Although values for vmax were not reached in the experiments, the rates above 20 µM actin levelled off and higher concentrations did not change the maximal measured rates.
Due to the actin preparations available no higher concentrations than 30 µM could be tested.
3.1.5 Actin-dependent activation of myosin VI
The actin-dependent ATPase rates of myosin VI were used to measure the quality of myosin VI preparations. Figure 43 shows that the ATPase activity of myosin VI is actin-activated. A basal rate of 0.45 s-1 and maximum rates of 3.6 s-1 (± 0.04) (NADH-coupled) and 2.5 s-1 (± 0.4) (HPLC) respectively were measured which equalled an 8-fold increase for the NADH-coupled and a 5-fold increase for HPLC based measurements of ATPase rate.
Figure 43: Actin-activated ATPase rate of myosin VI. Filled circles represent average of 4 measurements with the NADH-coupled assay whereas empty circles represent average of 3 HPLC measurements. Both were performed with at least two different preps.
KM values of 25 (NADH coupled) and 29 µM (HPLC) were calculated as well as maximum velocities vmax of 6 s-1 for both assays. Again the rates levelled off at
concentrations higher than 20 µM actin and even higher concentrations did not change the maximal measured rates.
3.1.6 Discussion
The rates measured with the myosin-II S1 in this study are lower compared to the published rates, which show considerable variation ranging from 7.8 s-1 (Webb and Corrie 2001) over 18 s-1 (Kovács et al. 2004) to 29 s-1 (Trentham et al. 1976, Millar and Geeves 1983, Cremo and Hartshorne 2007). There are possible explanations to why the numbers show such variability: 1. used muscle types in preparations, 2. buffer conditions and 3. temperature. In previous publications the fast-twitch muscle (type II) m. psoas was used or a mixture of it and slow-twitch (type I) muscle m. soleus. We used a mixture of diverse muscles (e.g. m. quadriceps femoris, m. bizeps femoris, m. latissimus dorsae, m.
glutaeus maximus, m. longissimus, m. splenicus, m. trapezius), leaving out the above mentioned m.psoas and m. soleus. All muscle-types used are more or less a mixture of type I and type II fibres. Our muscle material came from an old male breeder in contrast to 1 year old males used in ATPase based studies in the literature which as well may have an influence on ATPase performance.
All assays were performed at room temperature, which had an influence on the ATPase rate as well. However, similar ATPase rates (kcat = 6 s-1) as Webb and Corrie (2001) (kcat=7.8 s-1) when using their buffer conditions (PIPES buffer) were obtained.
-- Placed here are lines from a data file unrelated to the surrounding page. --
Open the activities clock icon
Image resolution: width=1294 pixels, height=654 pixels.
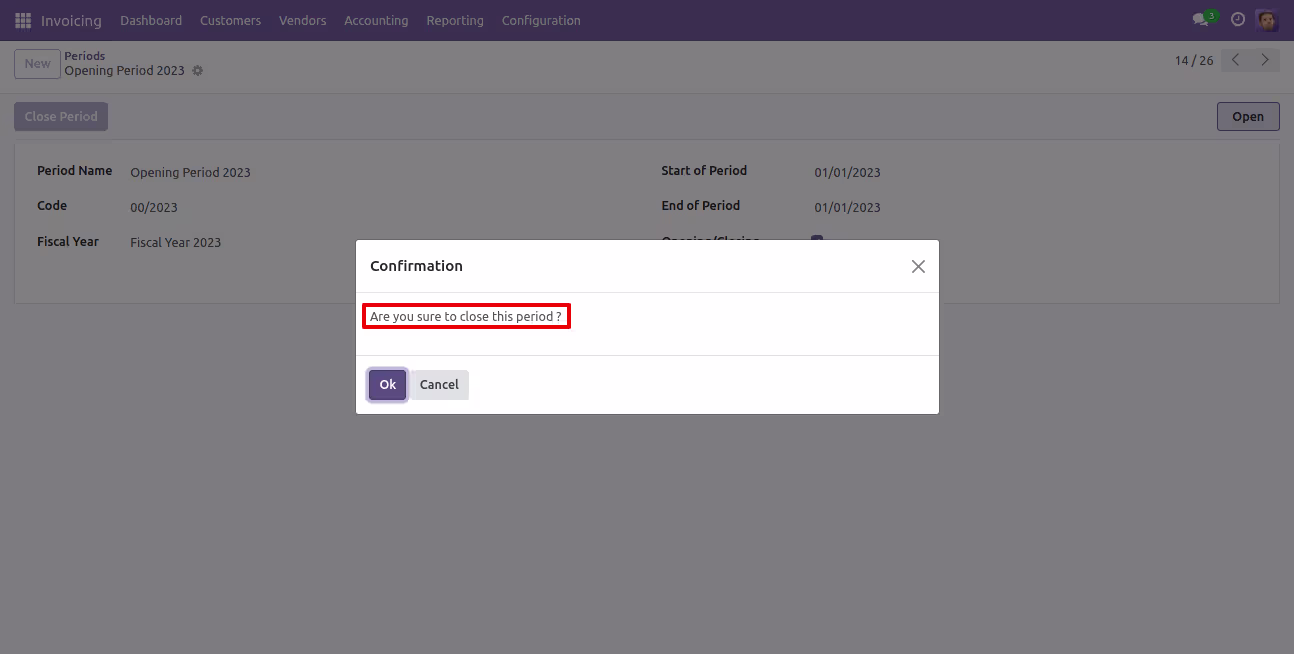click(x=1238, y=20)
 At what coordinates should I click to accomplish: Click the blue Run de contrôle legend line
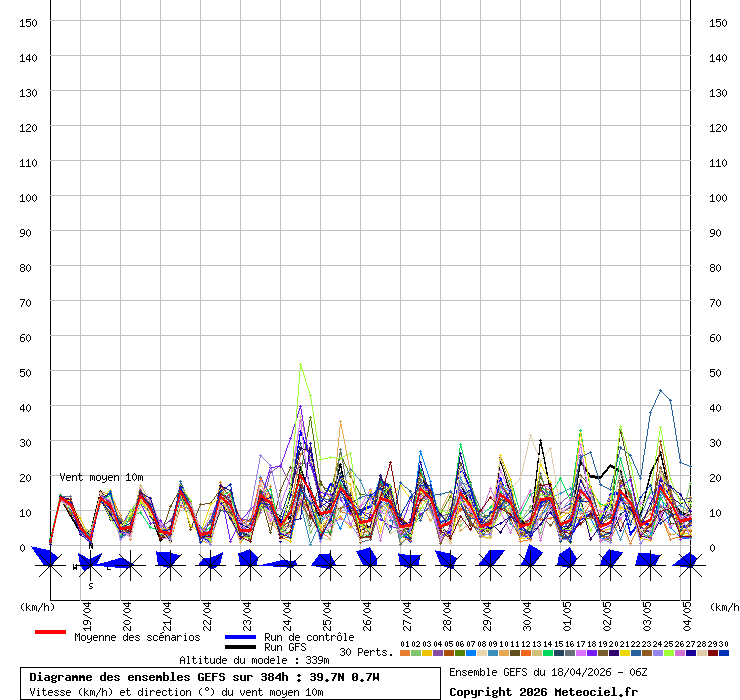[240, 637]
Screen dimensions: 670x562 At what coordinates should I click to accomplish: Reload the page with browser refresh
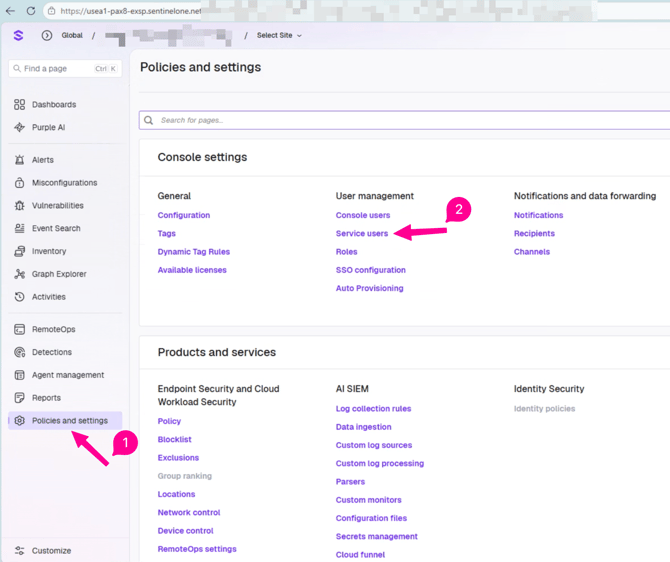click(x=31, y=11)
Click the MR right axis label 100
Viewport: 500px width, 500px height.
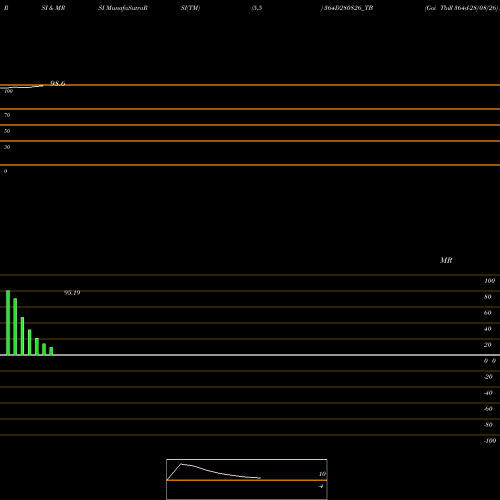[x=490, y=281]
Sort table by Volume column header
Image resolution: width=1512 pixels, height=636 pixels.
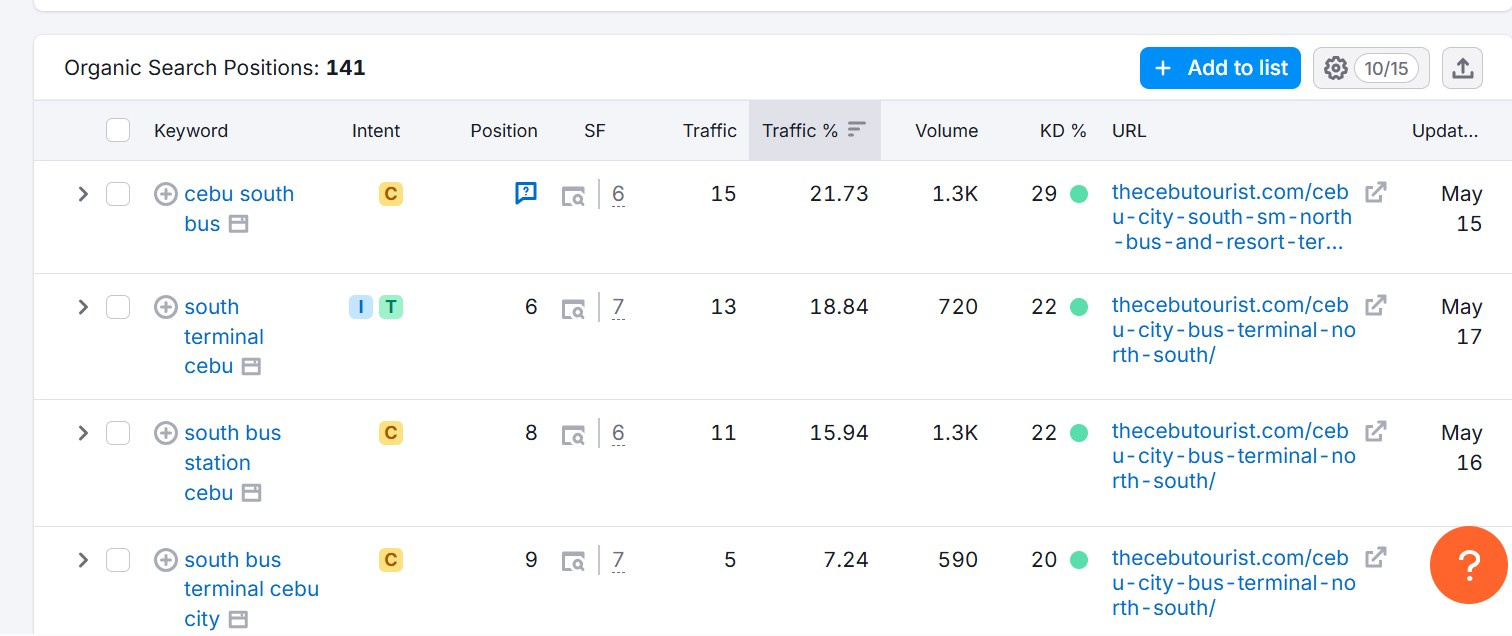[946, 130]
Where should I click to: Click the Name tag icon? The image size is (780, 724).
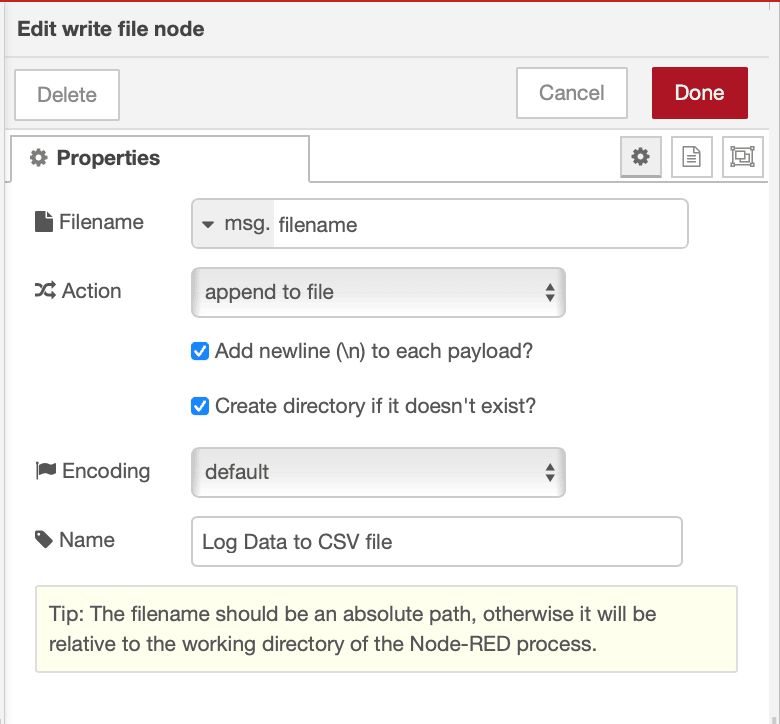point(44,540)
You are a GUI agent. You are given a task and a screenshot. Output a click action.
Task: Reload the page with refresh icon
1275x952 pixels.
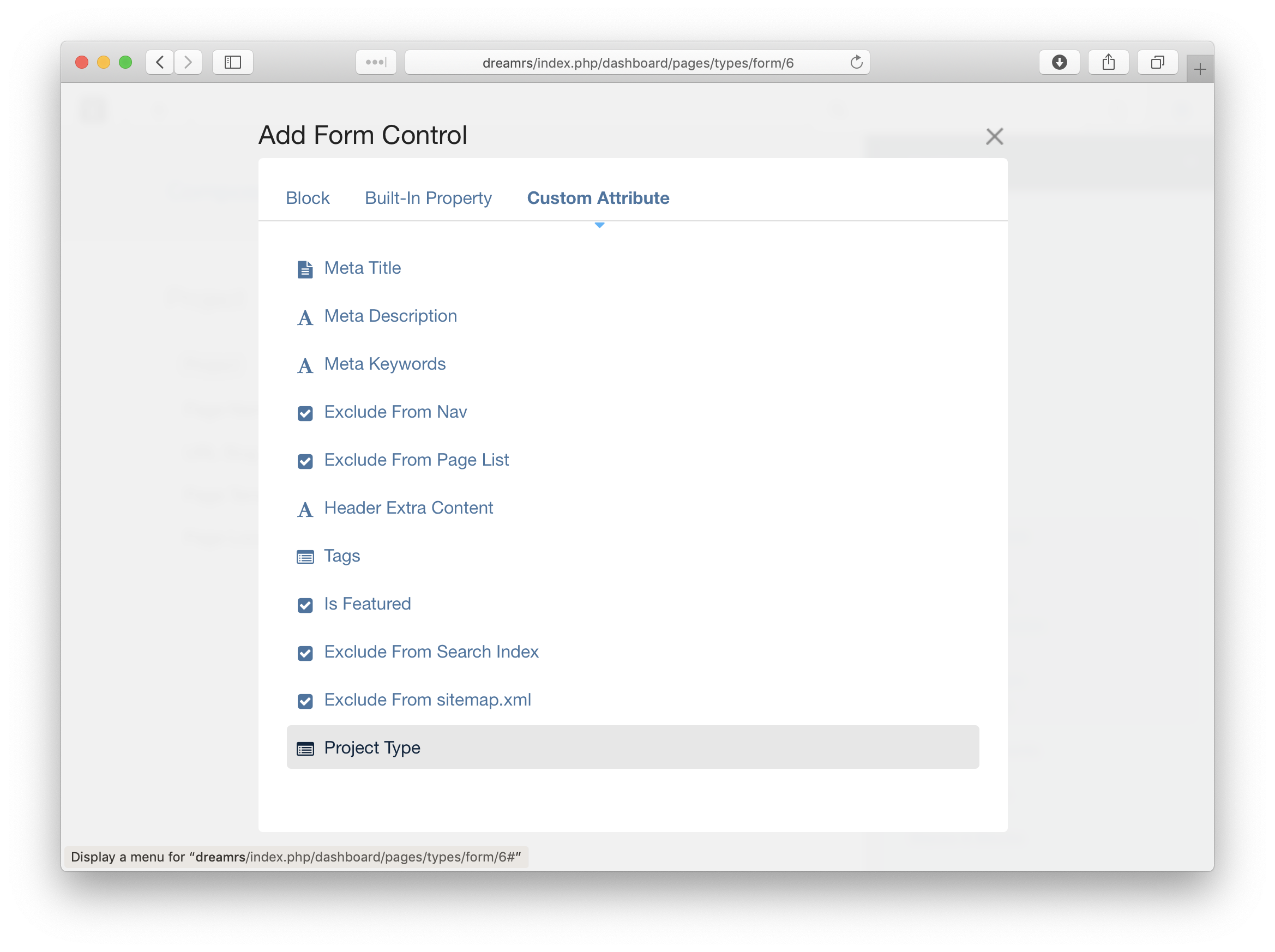click(856, 62)
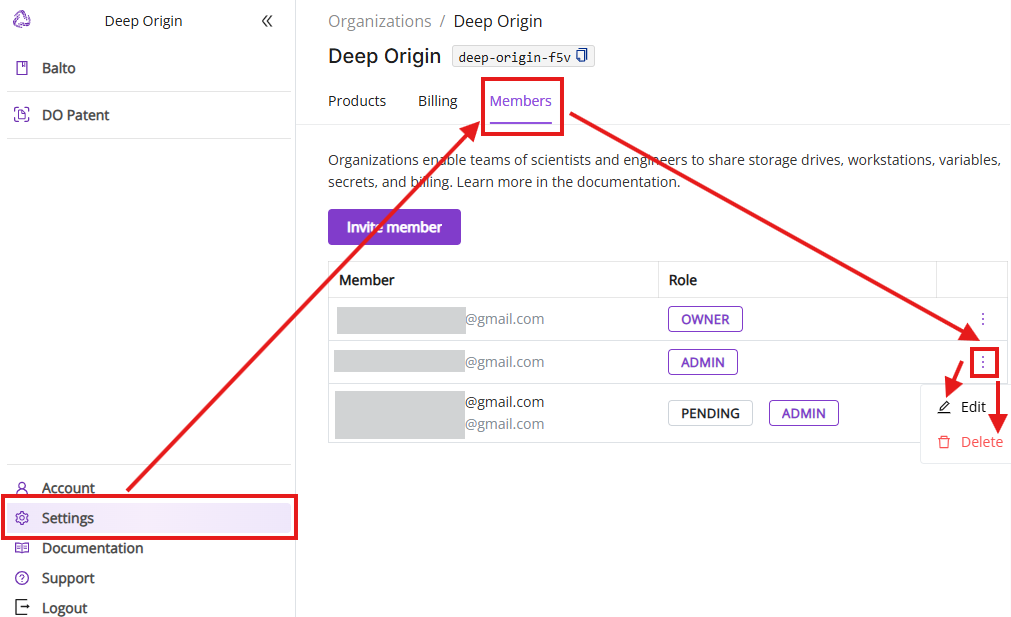1011x617 pixels.
Task: Switch to the Billing tab
Action: click(x=437, y=101)
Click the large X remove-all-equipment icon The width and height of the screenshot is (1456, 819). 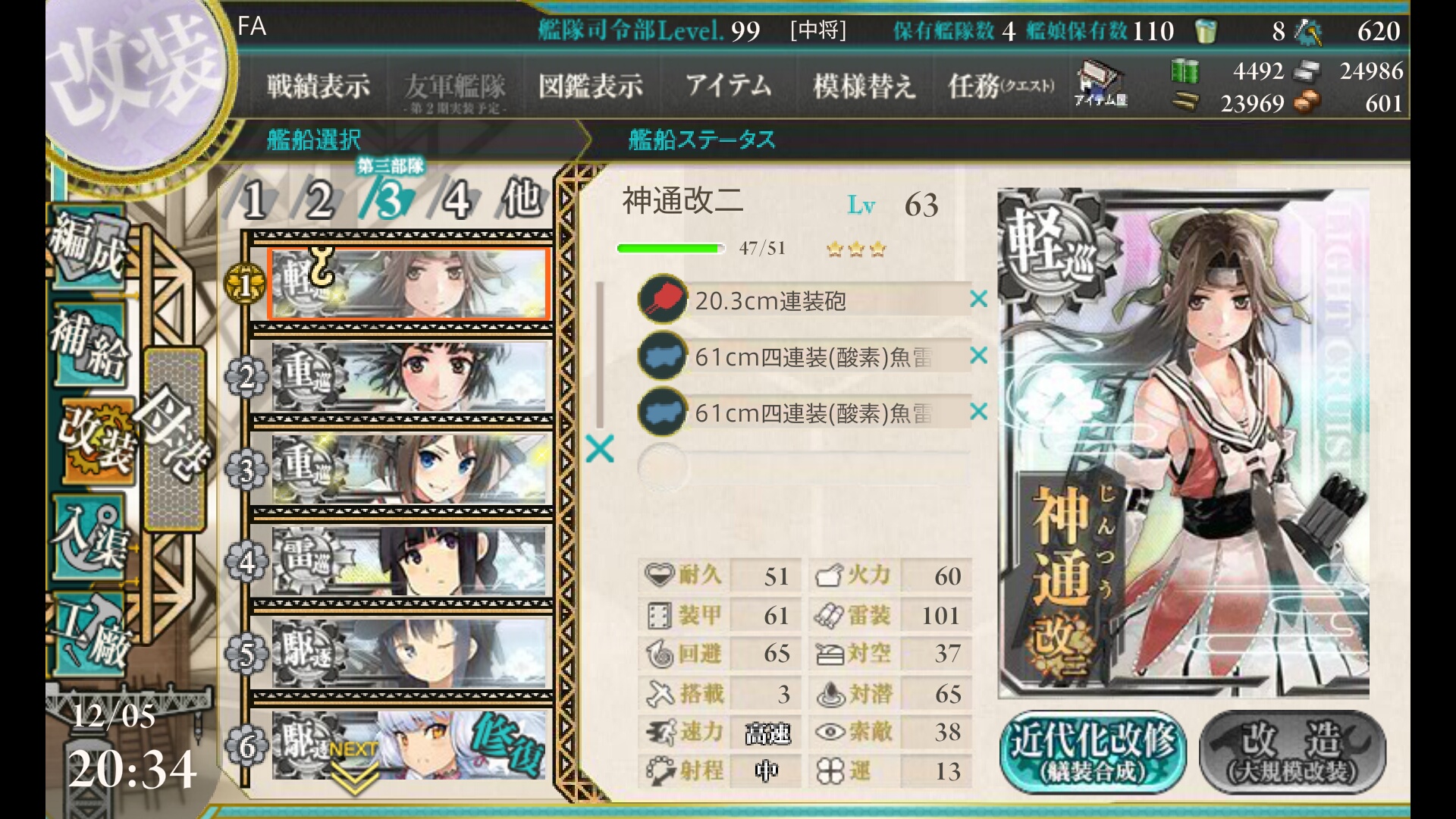[x=600, y=449]
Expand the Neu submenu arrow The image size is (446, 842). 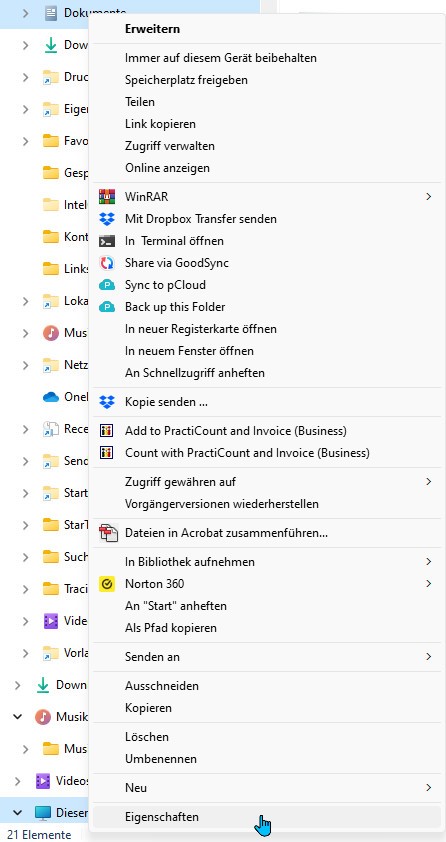(428, 788)
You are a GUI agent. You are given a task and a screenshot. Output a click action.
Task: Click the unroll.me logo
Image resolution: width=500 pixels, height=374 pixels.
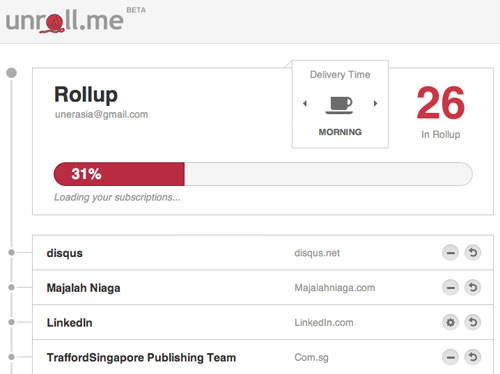click(65, 21)
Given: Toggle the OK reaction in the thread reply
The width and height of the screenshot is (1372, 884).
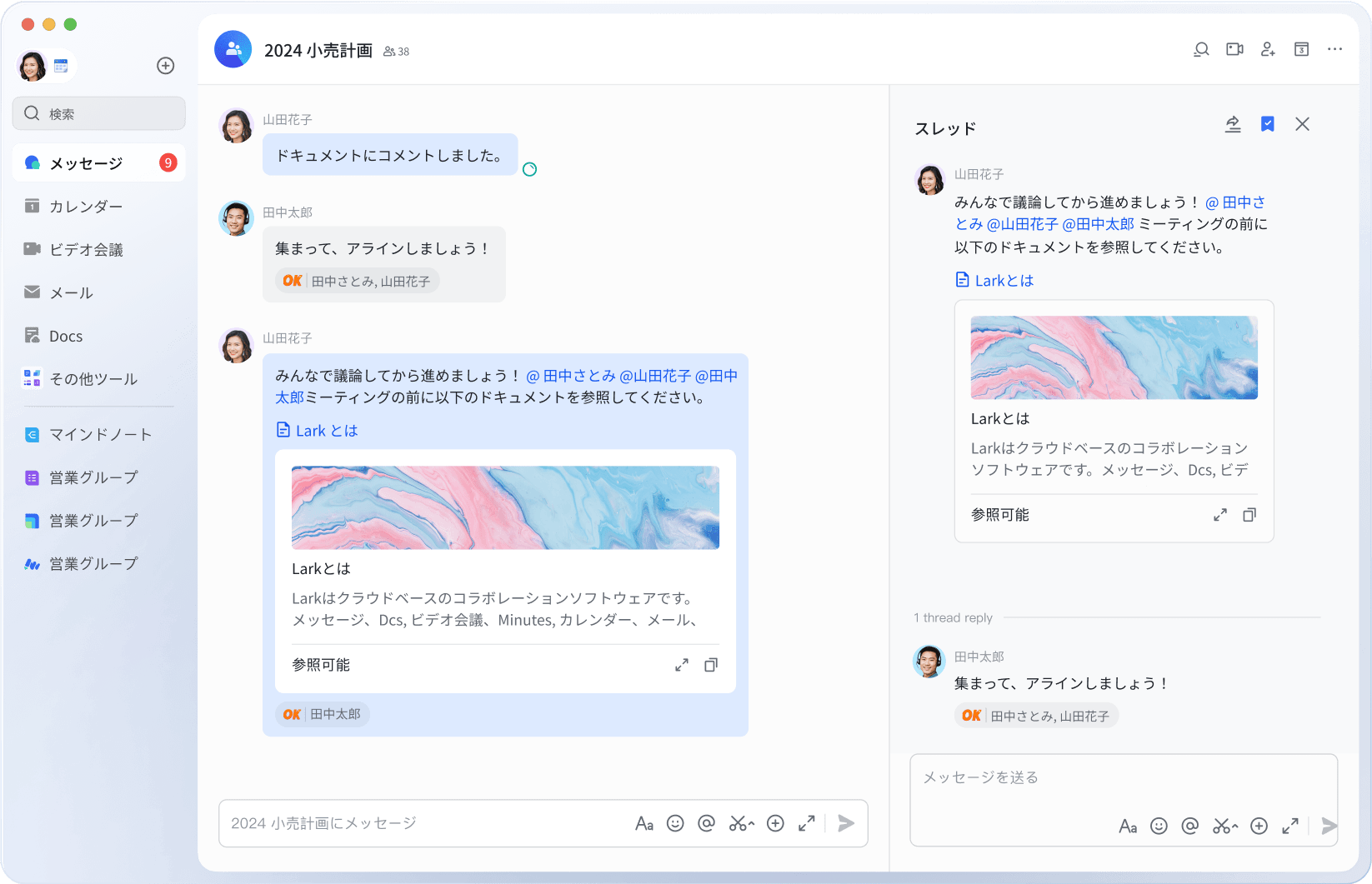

This showed that differences in salt conditions and buffer substances as well as temperature have an influence on the obtainable maximum ATPase rates.
Calculated KM values of 20 µM to 29 µM were in the same range as published by Kovács et al. (2004) with 24 µM. Published ATPase rates for myosin VI range from 6 s-1 (De la Cruz, Ostap et al. 2001) to 8.3 s-1 (Buss and Kendrick-Jones 2007). KM values of
~18 µM (De la Cruz et al. 2001) were not reached in this study but it is most probable that the kcat of 3.6 s-1 obtained in this study were lower than the published rates, because of the lower temperatures used for our assays. All enzymes are sensitive to temperature, with different temperature optima. The optimal temperature for myosin VI seems to lie well above room temperature (21 °C), as will be shown later in chapter 3.3.7.2.